The GBP/USD, good technical round number levels

The dollar changed unsignificantly near a seven-week high against other major currencies. Traders are taking profits after the recent rise of the dollar. The dollar has a growing against the probability of a US interest rate hike this month.
The pair GBP/USD fell by 0.32% to a minimum of six weeks at 1.2226.
 
On Friday, the dollar fell against other major currencies. Traders continued to take profits after a recent rise in price of the dollar to a maximum of seven weeks. However, the depreciation of the dollar is limited because of the increasing likelihood of higher interest rates in the US this month.
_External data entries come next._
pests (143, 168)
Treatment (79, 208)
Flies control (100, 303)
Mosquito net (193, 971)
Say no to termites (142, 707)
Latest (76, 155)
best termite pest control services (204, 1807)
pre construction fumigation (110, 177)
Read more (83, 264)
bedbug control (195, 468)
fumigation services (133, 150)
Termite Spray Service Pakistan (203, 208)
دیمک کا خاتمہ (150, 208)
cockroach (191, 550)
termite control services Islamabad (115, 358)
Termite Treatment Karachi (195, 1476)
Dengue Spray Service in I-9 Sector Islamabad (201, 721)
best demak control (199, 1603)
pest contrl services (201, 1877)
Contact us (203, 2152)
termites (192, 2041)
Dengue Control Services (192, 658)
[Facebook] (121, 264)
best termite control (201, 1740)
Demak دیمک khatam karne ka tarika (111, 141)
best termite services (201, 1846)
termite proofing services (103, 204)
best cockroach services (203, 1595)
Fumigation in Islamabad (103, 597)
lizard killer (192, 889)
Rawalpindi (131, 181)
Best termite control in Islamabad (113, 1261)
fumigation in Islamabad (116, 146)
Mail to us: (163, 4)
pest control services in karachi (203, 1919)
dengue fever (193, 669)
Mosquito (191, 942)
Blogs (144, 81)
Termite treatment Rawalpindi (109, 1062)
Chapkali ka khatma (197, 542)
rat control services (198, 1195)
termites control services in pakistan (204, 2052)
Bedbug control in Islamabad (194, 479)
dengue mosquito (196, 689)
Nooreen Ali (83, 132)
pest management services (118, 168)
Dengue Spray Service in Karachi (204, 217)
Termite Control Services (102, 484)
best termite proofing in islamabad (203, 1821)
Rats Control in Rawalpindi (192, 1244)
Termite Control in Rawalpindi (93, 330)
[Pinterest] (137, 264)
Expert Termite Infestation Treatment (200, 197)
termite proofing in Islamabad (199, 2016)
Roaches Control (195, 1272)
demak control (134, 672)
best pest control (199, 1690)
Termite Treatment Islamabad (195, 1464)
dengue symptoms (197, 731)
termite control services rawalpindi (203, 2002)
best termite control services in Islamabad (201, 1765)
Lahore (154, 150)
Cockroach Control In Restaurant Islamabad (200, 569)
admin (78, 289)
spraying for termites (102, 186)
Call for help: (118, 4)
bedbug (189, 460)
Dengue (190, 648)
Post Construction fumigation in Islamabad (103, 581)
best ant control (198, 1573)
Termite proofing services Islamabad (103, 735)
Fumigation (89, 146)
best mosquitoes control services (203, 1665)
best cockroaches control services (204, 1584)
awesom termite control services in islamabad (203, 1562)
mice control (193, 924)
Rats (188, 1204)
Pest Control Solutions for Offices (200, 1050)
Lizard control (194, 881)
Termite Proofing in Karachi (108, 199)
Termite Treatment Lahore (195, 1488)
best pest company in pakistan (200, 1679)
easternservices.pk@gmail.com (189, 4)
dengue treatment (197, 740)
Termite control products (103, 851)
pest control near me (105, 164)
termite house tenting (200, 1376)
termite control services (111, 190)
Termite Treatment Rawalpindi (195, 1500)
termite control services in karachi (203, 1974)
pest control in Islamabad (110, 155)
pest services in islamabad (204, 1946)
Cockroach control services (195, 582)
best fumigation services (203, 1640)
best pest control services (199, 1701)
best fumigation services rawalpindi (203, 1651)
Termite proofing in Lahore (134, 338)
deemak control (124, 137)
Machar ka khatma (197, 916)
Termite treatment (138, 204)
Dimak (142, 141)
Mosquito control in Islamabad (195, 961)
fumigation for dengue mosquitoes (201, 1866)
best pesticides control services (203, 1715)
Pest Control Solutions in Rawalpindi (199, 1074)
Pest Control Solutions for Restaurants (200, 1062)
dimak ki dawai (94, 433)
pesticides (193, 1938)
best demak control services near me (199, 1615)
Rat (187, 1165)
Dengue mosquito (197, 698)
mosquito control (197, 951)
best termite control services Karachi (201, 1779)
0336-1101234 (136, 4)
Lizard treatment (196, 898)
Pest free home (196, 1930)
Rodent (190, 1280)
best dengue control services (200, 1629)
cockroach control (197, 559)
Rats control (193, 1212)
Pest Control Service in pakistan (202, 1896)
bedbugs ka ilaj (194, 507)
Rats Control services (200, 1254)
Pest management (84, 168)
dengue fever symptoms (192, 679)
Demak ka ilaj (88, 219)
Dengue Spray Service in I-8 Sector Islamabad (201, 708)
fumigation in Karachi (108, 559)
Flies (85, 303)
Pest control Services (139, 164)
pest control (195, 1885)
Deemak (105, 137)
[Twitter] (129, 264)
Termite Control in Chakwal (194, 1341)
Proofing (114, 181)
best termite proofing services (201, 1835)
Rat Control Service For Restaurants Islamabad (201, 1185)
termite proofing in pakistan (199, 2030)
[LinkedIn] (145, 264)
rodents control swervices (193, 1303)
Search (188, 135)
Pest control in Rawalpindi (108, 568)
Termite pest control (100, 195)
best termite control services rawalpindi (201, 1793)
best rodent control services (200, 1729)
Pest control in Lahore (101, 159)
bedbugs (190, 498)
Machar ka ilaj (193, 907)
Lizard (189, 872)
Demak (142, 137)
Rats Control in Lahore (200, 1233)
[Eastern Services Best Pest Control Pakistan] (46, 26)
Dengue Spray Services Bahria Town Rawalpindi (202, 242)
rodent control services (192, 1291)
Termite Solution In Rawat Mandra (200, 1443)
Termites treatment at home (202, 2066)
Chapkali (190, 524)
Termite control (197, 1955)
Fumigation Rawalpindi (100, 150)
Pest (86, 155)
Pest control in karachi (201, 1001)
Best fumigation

The pair GBP/USD fell by 0.29% to a minimum of six weeks of 1.2230 after a research of group Markit said that last month the index of business activity in the manufacturing sector (PMI) fell to the UK five-month low of 53.3 against the values 54.5 in January. Analysts had expected in February to reduce this figure to 54.1. Later the pair rose to 1.2297.
 
Possible hammer formation on the GBPUSD with good resistance at the 1.2300 level, but a breakout of that level could change the trend of the pair.
 
Pound remains under 1.2300 level showing no clear directional strength, but risk is still on the downside, next support level lies around 1.22.
 
The pair appears to continue heading north, break below 1.2200 level. Bearish momentum is strong, further decline might lead to 1.21 level.
 
GBP/USD is testing the support at 1.2185 and the pair is quite bearish, but a short retracement is possible because there is an inverted hammer candlestick as well as a doji candlestick on the one-hour time-frame above the aforementioned support.
 
The British pound recorded a decline against the US dollar on Tuesday. The pair lost 38 pips at a closing price of 1.2197. Daily extreme values were reached respectively at 1.2251 and 1.2168. Bearish sentiment retain its dominance at present, as confirmed break of 1.2150 will enable the continuing decline.
 
Gbp/Usd remains bearish, 1.2150 is the key support level, break below could lead to further decline towards 1.2100 level.